Aim of the exercise: Ignoring pictures, transcribe exactly the lines between the one containing "The height and" and the end of the material, both included.
· · · ·
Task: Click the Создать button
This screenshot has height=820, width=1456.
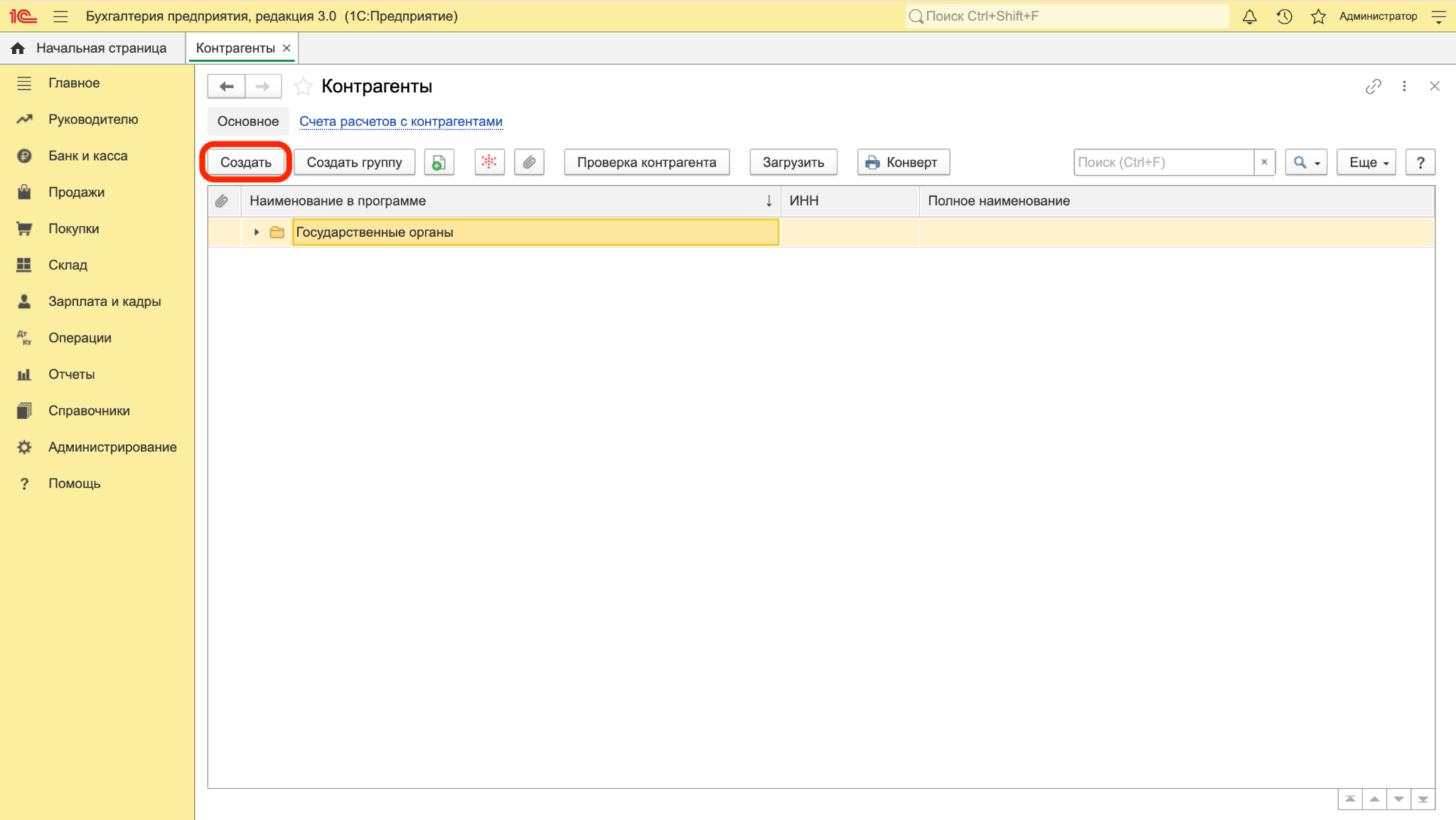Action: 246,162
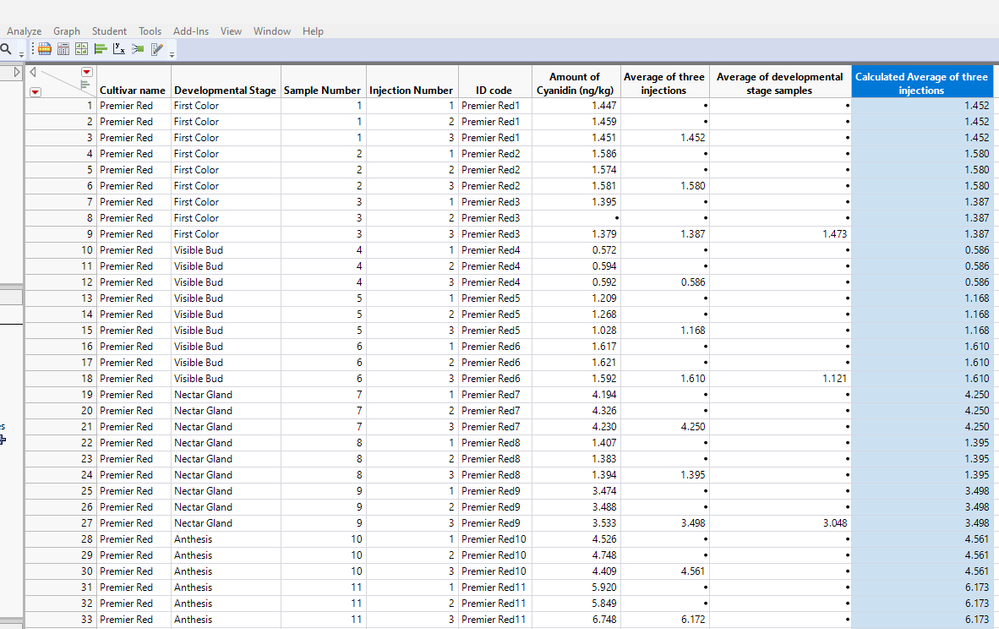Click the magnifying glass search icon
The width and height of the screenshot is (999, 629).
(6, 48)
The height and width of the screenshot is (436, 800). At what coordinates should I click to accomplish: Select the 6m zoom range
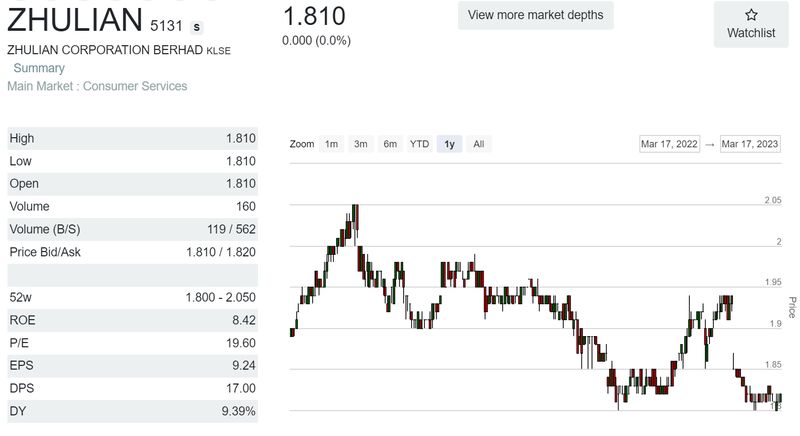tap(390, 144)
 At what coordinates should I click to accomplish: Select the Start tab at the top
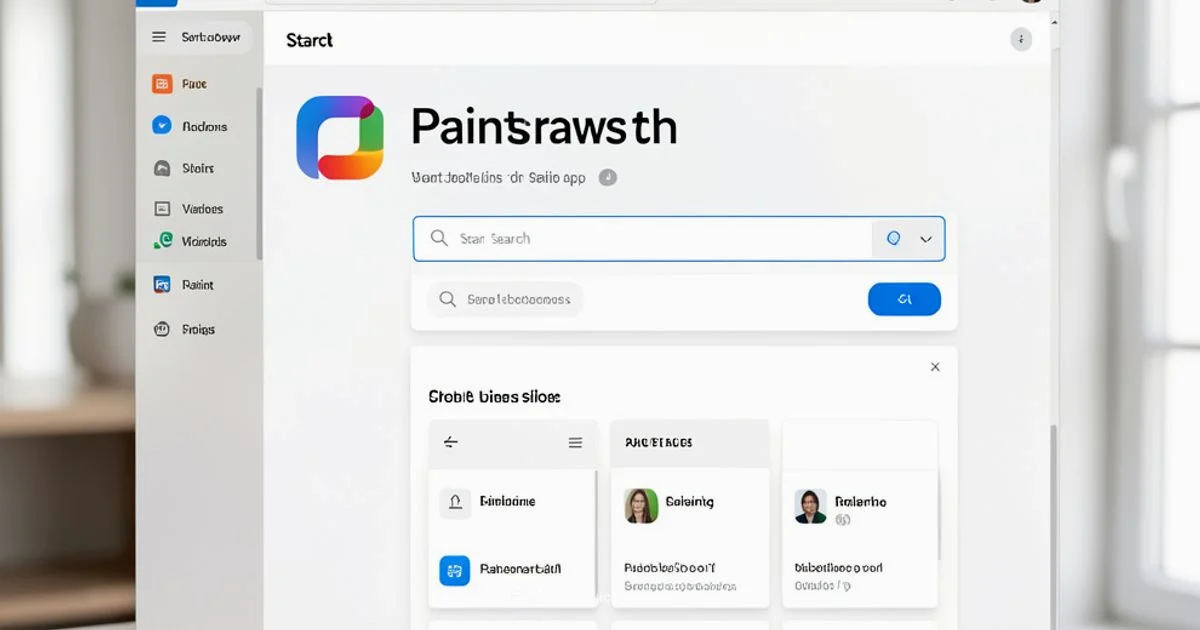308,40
· · · ·
Answer for the task:
The height and width of the screenshot is (436, 800). At what coordinates should I click to accomplish: Select the 6m zoom range
tap(390, 144)
 At what coordinates should I click to accomplish: Select the Start tab at the top
308,40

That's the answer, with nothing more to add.